Svelare il bluff, perseguire il cambiamento e non voler più accettare l’austerity è un buon punto di partenza per chi ha delle istanze, ma vorrei capire dove sono dirette queste istanze, perché non so quanto sia chiaro a chi manifesta che il percorso per il cambiamento porta con sé costi -nel breve termine- enormemente maggiori di quelli che presenta l’austerity. A fine percorso, a cambiamento completato, ci sarebbe con ogni probabilità un mondo migliore, ma il percorso sarebbe lungo e doloroso, occorre esserne consapevoli prima di partire, bisogna sapere che insieme alle storture, dobbiamo buttar via anche quanto di buono abbiamo fino ad oggi ricevuto per non trovarsi a metà tragitto con la (pericolosa) voglia di tornare indietro.
Da questo punto di vista sembrerebbe che in Spagna il discorso sia già parecchio più avanti, con richieste chiare e definite, non solo generica voglia di “cambiamento”, il che fa sperare:


Ho trovato in rete anche il Nuovo Statuto Economico del Popolo Americano (un documento di Google lungo 72 pagine intitolato “The American People’s New Economic Charter” o “Apnec”, per scaricarlo basta cliccare qui).
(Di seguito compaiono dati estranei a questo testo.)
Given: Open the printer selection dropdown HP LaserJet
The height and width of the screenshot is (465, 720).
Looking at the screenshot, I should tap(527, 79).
Cosa contiene? Non la fine del capitalismo, ma una serie di ricette socialiste simili a quelle già sperimentate nel vecchio continente (un welfare per i contribuenti, scuola e università gratuite per tutti…) e slogan populisti (cancellazione dei debiti, no alla guerra, abolizione del Pentagono, riduzione delle tasse per il 99% degli americani e introduzione di super aliquote fiscali per il più ricco 1% del paese). In più si propone l’adozione di una tassazione sui capital gain, la fine dei Bailout, l’introduzione di una Tobin Tax per le transazioni finanziarie, viene chiesto di sovvenzionare il giornalismo con fondi federali (e qui dovremmo fare una riflessione, visto che in Italia si vorrebbe fare la campagna opposta) e moltissime altre proposte/richieste che spaziano dal sociale alla cultura energetica, dall’apertura delle frontiere ai fondi per l’istruzione pubblica…

Il Movimento è ancora molto acerbo, ma merita di essere tenuto in considerazione per ciò che é: un movimento pacifico, di portata globale, che al momento ha più voglia di “rifiutare” il presente che non idee chiare su cosa desideri per il futuro, anche se qualche idea inizia ad averla.